-- Opening Marker --

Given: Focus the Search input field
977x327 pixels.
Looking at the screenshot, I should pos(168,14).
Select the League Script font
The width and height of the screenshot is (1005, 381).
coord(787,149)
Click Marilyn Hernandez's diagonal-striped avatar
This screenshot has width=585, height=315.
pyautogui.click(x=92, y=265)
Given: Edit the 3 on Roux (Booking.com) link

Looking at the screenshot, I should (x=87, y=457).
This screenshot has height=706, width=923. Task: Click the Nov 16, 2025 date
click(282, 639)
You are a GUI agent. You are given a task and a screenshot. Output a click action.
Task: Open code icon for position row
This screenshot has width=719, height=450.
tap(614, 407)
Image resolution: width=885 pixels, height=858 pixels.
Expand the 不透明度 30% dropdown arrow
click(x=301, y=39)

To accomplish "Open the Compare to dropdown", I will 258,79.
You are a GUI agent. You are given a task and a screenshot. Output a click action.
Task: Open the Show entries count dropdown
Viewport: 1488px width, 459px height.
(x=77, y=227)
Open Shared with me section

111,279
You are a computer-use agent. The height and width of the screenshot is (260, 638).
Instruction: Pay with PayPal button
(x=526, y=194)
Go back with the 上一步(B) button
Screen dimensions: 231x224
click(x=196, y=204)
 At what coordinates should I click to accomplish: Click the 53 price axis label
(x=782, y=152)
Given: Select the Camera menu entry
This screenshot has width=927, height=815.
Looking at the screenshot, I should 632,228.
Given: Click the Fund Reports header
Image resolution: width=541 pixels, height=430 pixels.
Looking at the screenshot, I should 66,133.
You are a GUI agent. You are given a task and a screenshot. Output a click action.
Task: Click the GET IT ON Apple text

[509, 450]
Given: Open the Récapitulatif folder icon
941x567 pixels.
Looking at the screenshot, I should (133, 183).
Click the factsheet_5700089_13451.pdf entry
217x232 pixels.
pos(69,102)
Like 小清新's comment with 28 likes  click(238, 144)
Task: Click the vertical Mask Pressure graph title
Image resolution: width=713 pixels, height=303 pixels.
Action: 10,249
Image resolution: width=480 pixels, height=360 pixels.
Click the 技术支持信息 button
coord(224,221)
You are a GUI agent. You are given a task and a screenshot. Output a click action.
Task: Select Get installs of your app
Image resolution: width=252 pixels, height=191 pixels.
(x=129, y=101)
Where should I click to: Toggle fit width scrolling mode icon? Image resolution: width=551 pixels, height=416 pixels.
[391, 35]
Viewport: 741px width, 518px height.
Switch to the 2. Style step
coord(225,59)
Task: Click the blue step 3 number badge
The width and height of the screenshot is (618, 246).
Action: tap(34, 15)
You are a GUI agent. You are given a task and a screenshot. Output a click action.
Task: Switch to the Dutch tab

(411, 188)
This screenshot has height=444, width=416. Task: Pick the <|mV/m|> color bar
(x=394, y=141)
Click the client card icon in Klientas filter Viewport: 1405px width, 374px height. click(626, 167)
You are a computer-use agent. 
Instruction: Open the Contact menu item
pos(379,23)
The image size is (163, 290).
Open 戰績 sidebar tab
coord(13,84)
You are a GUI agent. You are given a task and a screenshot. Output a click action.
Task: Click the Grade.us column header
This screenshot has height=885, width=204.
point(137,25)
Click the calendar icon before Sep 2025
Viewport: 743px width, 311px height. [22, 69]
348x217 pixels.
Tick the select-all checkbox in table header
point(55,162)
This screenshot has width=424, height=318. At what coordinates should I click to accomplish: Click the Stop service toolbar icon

-- Closing Marker --

*What is expected*:
Copy out each line of the material and keep every word unchanged.

*Response to the exercise*:
Given: Focus the Search input field
977x327 pixels.
Looking at the screenshot, I should pos(168,14).
Select the League Script font
The width and height of the screenshot is (1005, 381).
coord(787,149)
Click Marilyn Hernandez's diagonal-striped avatar
This screenshot has width=585, height=315.
pyautogui.click(x=92, y=265)
Given: Edit the 3 on Roux (Booking.com) link

Looking at the screenshot, I should (x=87, y=457).
This screenshot has height=706, width=923. Task: Click the Nov 16, 2025 date
click(282, 639)
You are a GUI agent. You are given a task and a screenshot. Output a click action.
Task: Open code icon for position row
This screenshot has width=719, height=450.
tap(614, 407)
Image resolution: width=885 pixels, height=858 pixels.
Expand the 不透明度 30% dropdown arrow
click(x=301, y=39)

To accomplish "Open the Compare to dropdown", I will 258,79.
You are a GUI agent. You are given a task and a screenshot. Output a click action.
Task: Open the Show entries count dropdown
Viewport: 1488px width, 459px height.
(x=77, y=227)
Open Shared with me section

111,279
You are a computer-use agent. The height and width of the screenshot is (260, 638).
Instruction: Pay with PayPal button
(x=526, y=194)
Go back with the 上一步(B) button
Screen dimensions: 231x224
click(x=196, y=204)
 At what coordinates should I click to accomplish: Click the 53 price axis label
(x=782, y=152)
Given: Select the Camera menu entry
This screenshot has width=927, height=815.
Looking at the screenshot, I should 632,228.
Given: Click the Fund Reports header
Image resolution: width=541 pixels, height=430 pixels.
Looking at the screenshot, I should 66,133.
You are a GUI agent. You are given a task and a screenshot. Output a click action.
Task: Click the GET IT ON Apple text

[509, 450]
Given: Open the Récapitulatif folder icon
941x567 pixels.
Looking at the screenshot, I should (133, 183).
Click the factsheet_5700089_13451.pdf entry
217x232 pixels.
pos(69,102)
Like 小清新's comment with 28 likes  click(238, 144)
Task: Click the vertical Mask Pressure graph title
Image resolution: width=713 pixels, height=303 pixels.
Action: 10,249
Image resolution: width=480 pixels, height=360 pixels.
Click the 技术支持信息 button
coord(224,221)
You are a GUI agent. You are given a task and a screenshot. Output a click action.
Task: Select Get installs of your app
Image resolution: width=252 pixels, height=191 pixels.
(x=129, y=101)
Where should I click to: Toggle fit width scrolling mode icon? Image resolution: width=551 pixels, height=416 pixels.
[391, 35]
Viewport: 741px width, 518px height.
Switch to the 2. Style step
coord(225,59)
Task: Click the blue step 3 number badge
The width and height of the screenshot is (618, 246).
Action: tap(34, 15)
You are a GUI agent. You are given a task and a screenshot. Output a click action.
Task: Switch to the Dutch tab

(411, 188)
This screenshot has height=444, width=416. Task: Pick the <|mV/m|> color bar
(x=394, y=141)
Click the client card icon in Klientas filter Viewport: 1405px width, 374px height. click(626, 167)
You are a computer-use agent. 
Instruction: Open the Contact menu item
pos(379,23)
The image size is (163, 290).
Open 戰績 sidebar tab
coord(13,84)
You are a GUI agent. You are given a task and a screenshot. Output a click action.
Task: Click the Grade.us column header
This screenshot has height=885, width=204.
point(137,25)
Click the calendar icon before Sep 2025
Viewport: 743px width, 311px height. [22, 69]
348x217 pixels.
Tick the select-all checkbox in table header
point(55,162)
This screenshot has width=424, height=318. At what coordinates should I click to accomplish: Click the Stop service toolbar icon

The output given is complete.